╭─ Extracted data

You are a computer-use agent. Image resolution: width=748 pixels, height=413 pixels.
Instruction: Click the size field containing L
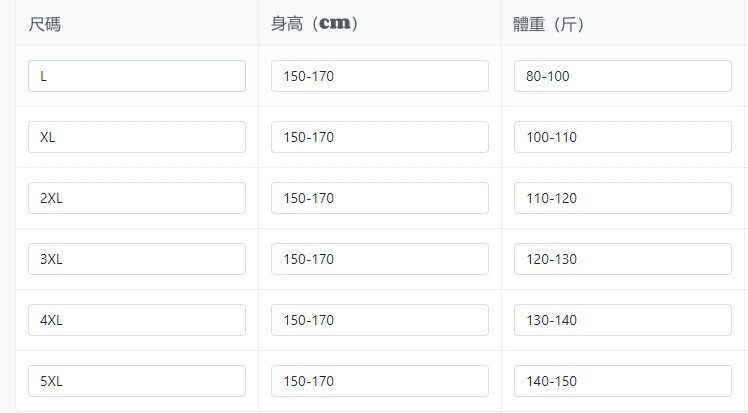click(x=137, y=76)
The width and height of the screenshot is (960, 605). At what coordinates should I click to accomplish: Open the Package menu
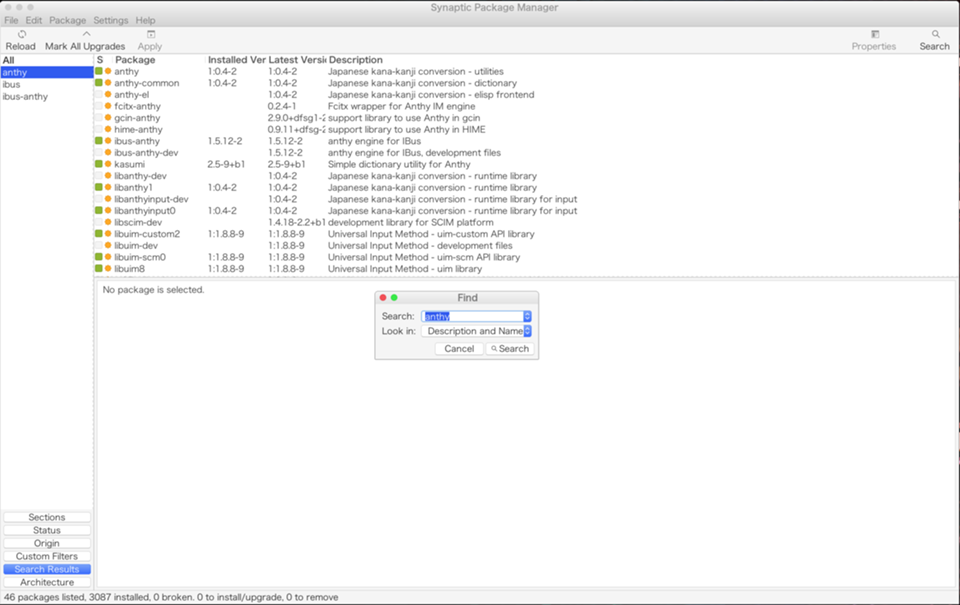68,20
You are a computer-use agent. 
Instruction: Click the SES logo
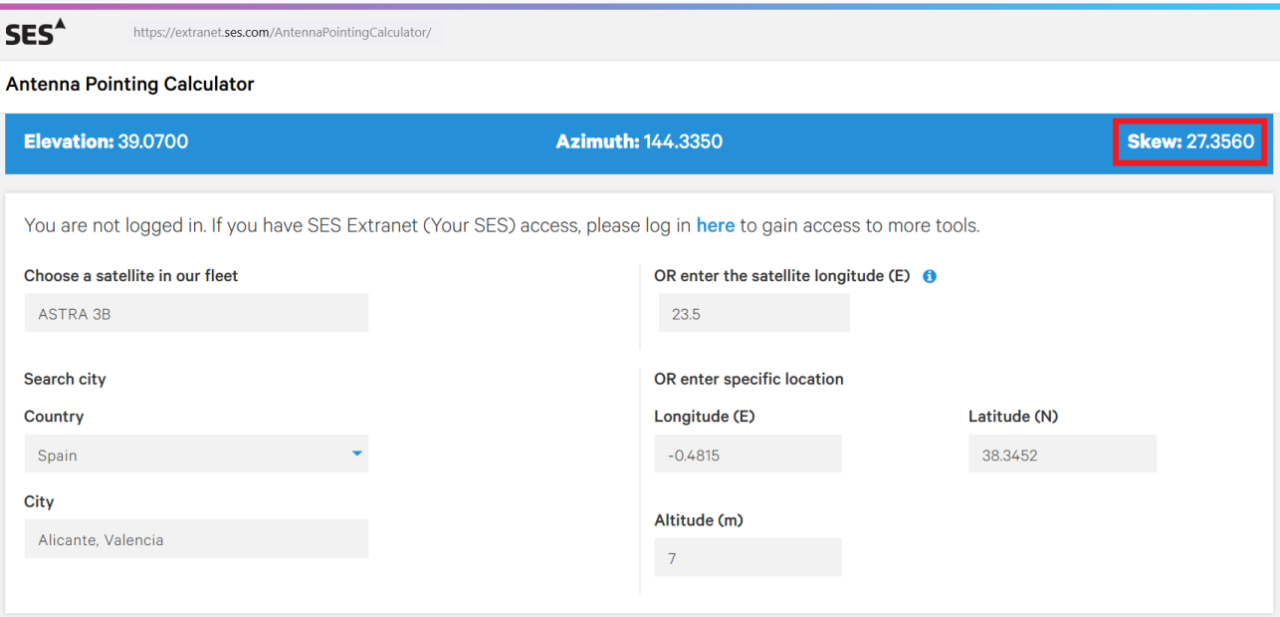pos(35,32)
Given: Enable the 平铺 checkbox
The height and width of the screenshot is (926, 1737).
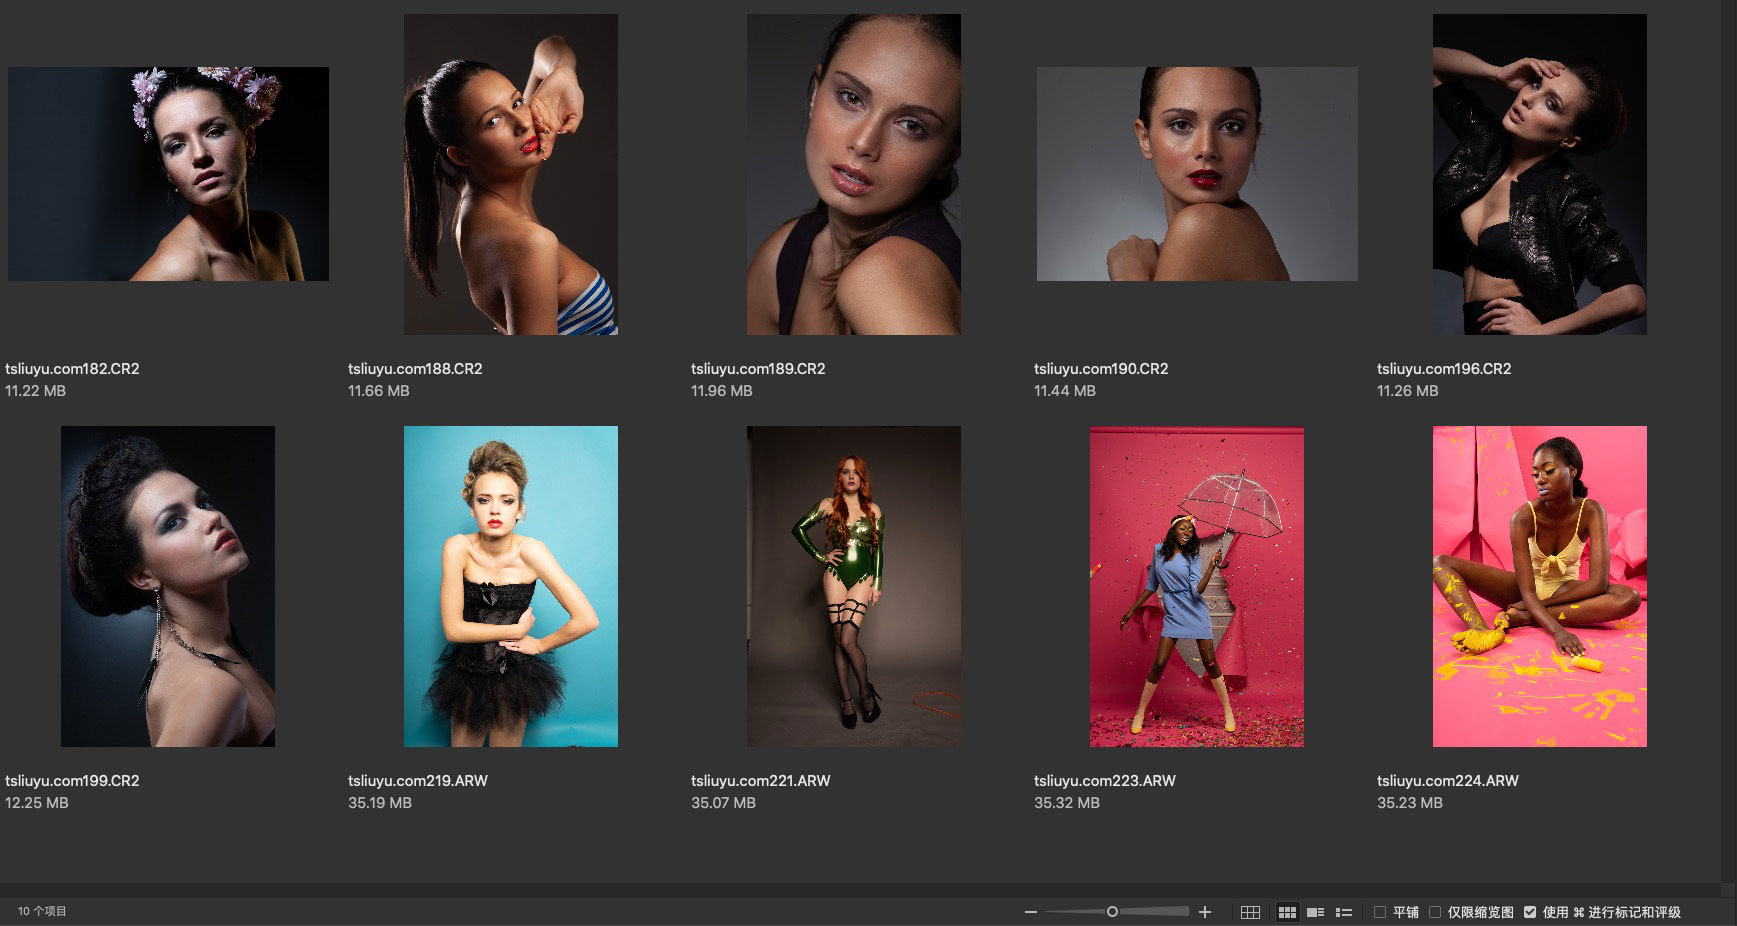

╰─

Set exercise: Pull out every line of the items above that contains the word "height", matching case exactly.

Exercise answer:
You are a computer-use agent. Image resolution: width=748 pixels, height=413 pixels.
The width and height of the screenshot is (960, 605). At what coordinates should I click to accomplish: Open the Package menu
The height and width of the screenshot is (926, 1737).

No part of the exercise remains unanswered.